Eddie and Lynn travel to the town of Laastekist, where many factions, including the local Mafia, quickly become aware of their presence. Despite his injuries, Eddie assists Lynn in killing several soldiers from the Valducci crime family. However, gunmen from the Cullen family badly injure Lynn in an assassination attempt. Eddie gets her medical treatment and they escape the town.

After recovering from her wounds, Lynn breaks into VIGIL headquarters looking for Blackwell, seemingly unaware he was killed by the "dead" Frank Castle. She rescues the sheriff of Laastekist, Harry Bendix, unjustly imprisoned by VIGIL. Two sympathetic officers, Einhorn and Nails, allow them to escape.

=== Escaping the city ===
A former colleague identifies Lynn as the "Lady Punisher", responsible for the deaths of local drug dealers. Rosalie Carbone, the mobster who employed the dead men, sends an enforcer called "Mondo Pain" after Lynn and consequently, Bendix, who is injured in the fight. Lynn lures Pain away to protect him. She eventually finds what she believes to be the Punisher's personal diary, but becomes despondent upon realizing that he never mentions her once and burns it. She decides that Castle's life is not for her and persuades Eddie to give up vigilantism and start over with her. Lynn's father brings the two to a rural safehouse. A later sequence seems to indicate that the three of them are living peacefully, but it might have been Frank Castle's dream.
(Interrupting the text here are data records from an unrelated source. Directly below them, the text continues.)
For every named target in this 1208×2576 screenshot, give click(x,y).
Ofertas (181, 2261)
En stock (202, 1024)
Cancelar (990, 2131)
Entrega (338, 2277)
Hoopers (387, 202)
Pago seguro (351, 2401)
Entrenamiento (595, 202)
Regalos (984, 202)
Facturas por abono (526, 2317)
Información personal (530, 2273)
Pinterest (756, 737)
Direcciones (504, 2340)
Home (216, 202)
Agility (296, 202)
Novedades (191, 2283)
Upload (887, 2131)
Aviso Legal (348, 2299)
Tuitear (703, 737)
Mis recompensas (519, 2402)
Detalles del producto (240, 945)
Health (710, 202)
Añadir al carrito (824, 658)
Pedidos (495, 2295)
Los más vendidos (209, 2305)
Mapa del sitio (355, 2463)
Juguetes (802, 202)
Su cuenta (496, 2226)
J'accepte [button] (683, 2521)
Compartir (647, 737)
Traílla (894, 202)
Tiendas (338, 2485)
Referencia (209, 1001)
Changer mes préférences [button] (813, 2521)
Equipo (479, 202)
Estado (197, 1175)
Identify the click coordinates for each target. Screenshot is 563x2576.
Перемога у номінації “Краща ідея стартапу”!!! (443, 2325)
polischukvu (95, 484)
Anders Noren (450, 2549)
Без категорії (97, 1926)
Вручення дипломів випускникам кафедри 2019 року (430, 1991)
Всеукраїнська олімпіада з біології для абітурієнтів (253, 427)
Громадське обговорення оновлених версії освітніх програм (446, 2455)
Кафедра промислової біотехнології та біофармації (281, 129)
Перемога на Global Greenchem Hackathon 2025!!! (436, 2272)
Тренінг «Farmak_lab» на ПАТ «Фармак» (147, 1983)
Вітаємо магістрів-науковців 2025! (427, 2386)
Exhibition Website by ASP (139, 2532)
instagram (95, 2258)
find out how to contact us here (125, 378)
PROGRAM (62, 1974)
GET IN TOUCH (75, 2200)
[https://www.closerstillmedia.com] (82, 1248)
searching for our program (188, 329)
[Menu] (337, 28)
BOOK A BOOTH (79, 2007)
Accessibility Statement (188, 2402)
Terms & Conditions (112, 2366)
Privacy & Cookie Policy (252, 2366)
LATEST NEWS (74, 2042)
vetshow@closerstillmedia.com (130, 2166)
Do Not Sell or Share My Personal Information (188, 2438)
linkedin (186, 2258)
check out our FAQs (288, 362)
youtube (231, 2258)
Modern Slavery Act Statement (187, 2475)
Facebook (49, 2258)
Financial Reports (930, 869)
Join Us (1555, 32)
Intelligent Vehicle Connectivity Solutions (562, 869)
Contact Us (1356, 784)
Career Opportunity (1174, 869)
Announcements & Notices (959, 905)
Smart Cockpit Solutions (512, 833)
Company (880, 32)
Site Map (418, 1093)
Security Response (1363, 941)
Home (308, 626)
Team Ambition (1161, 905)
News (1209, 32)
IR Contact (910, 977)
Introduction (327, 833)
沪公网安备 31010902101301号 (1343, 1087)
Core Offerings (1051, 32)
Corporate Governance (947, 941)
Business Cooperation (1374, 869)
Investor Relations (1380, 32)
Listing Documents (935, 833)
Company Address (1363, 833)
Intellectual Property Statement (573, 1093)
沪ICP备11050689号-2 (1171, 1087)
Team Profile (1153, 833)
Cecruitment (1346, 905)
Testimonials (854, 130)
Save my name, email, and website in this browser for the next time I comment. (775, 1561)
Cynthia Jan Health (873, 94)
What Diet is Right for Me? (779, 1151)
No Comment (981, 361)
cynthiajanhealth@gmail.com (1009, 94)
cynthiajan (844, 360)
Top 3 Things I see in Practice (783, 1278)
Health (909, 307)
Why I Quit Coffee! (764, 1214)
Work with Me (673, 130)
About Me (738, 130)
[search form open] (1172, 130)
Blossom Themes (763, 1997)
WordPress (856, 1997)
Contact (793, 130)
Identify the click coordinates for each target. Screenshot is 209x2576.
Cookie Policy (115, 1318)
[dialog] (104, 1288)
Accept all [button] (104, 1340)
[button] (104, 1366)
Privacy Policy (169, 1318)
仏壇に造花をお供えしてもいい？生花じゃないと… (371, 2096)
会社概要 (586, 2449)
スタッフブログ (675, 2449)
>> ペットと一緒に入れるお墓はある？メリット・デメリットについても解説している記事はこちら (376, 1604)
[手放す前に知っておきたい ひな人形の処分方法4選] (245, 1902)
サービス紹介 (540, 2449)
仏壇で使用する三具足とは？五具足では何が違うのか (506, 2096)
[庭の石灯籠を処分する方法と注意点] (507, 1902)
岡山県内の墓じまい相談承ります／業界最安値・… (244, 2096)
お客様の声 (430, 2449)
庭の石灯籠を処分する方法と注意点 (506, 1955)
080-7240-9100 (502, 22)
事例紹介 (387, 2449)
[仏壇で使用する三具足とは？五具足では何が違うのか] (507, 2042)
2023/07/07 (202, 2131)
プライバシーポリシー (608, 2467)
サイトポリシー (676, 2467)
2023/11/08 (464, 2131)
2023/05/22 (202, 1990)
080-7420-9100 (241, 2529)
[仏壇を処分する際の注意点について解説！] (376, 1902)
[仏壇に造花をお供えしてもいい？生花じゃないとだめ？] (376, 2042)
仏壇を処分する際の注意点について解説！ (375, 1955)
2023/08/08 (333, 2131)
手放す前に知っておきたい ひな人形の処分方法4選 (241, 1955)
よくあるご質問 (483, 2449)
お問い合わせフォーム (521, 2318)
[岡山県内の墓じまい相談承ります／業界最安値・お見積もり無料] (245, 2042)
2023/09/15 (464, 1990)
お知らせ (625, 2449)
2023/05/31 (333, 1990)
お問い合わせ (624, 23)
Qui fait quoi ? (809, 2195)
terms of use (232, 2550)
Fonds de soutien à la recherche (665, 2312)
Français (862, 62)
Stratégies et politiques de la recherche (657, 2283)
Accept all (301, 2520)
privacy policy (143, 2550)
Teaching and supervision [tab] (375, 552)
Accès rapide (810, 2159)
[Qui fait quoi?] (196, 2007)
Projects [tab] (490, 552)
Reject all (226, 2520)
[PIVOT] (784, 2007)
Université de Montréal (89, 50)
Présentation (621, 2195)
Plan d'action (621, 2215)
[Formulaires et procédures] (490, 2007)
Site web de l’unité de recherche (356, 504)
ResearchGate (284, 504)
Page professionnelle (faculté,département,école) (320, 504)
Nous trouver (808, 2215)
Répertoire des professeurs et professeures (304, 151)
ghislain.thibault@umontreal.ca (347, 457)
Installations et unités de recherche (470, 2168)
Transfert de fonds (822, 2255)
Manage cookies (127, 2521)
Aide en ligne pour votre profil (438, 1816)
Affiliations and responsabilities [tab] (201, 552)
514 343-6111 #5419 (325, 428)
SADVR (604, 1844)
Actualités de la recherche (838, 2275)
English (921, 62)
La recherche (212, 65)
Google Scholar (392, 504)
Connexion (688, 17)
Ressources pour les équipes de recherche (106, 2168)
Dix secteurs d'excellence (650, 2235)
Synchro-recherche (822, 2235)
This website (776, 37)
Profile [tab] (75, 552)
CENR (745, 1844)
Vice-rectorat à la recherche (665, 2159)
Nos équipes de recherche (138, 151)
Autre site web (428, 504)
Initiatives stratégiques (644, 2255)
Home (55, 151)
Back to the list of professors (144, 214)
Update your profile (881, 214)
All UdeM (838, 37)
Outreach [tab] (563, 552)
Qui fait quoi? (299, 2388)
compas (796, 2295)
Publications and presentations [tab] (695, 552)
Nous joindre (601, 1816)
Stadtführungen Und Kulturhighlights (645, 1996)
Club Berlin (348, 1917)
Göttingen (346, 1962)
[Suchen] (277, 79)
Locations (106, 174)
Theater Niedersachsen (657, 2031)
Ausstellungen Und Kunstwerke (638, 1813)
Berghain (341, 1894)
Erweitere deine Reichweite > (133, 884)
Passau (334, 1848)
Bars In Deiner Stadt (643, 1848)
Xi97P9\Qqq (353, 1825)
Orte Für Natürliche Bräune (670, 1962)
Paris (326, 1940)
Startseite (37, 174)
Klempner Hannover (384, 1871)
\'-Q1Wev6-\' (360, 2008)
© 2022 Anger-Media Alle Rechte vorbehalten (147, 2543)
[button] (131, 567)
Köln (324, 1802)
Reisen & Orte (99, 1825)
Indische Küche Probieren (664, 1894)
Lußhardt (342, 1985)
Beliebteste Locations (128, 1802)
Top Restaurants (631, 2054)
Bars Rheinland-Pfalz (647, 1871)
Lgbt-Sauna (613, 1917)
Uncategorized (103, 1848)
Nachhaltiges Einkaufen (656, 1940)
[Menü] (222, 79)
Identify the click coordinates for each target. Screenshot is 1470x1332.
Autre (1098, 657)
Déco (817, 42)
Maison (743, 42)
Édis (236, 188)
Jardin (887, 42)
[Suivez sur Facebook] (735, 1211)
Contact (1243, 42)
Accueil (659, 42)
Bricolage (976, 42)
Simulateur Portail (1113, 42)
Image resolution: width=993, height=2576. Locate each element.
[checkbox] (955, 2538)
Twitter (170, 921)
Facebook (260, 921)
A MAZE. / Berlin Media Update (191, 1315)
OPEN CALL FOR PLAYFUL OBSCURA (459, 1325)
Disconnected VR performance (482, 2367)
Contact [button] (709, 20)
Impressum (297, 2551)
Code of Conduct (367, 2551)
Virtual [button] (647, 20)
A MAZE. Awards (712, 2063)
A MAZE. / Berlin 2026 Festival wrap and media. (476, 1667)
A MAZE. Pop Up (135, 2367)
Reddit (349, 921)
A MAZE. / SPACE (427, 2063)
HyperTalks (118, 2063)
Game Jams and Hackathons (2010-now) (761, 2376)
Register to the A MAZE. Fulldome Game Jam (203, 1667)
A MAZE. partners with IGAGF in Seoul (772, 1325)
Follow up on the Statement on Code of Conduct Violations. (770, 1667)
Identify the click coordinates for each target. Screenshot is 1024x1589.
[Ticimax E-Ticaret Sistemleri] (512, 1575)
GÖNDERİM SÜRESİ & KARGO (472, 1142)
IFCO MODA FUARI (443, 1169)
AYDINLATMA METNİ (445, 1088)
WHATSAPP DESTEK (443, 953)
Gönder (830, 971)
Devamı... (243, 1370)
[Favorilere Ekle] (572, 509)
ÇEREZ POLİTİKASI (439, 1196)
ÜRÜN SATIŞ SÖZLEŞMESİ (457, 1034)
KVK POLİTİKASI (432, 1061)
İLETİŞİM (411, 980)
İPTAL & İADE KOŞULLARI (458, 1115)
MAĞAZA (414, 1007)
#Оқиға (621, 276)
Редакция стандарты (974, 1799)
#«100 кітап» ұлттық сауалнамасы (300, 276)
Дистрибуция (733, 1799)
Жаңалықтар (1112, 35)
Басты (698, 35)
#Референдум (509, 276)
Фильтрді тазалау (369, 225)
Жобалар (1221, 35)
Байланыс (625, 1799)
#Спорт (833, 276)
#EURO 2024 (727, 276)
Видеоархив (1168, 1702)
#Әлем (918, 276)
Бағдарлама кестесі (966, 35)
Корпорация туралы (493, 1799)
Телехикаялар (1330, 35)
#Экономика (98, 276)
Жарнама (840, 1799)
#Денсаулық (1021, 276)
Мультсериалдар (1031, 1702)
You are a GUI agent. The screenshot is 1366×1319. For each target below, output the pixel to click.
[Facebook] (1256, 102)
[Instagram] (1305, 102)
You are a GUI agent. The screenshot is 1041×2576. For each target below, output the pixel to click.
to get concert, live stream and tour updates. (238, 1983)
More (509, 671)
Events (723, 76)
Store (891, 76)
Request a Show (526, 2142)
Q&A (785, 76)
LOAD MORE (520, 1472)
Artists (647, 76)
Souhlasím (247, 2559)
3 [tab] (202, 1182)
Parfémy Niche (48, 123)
Lynn is later recruited by S.H.I.E.L.D., and poses as "Diamonelle" to infiltrate Jigsaw's gang. She shoots the Punisher's newest ally, Stuart Clarke, for being a cop killer. After Jigsaw is arrested, Lynn allows him to be murdered before being taken into custody.

== Abilities and training ==
Lynn is a trained law-enforcement officer which includes proficiency at unarmed and armed combat with various firearms. Like the Punisher, she is not averse to using guns in her war against crime. She wears a Punisher-inspired Kevlar costume.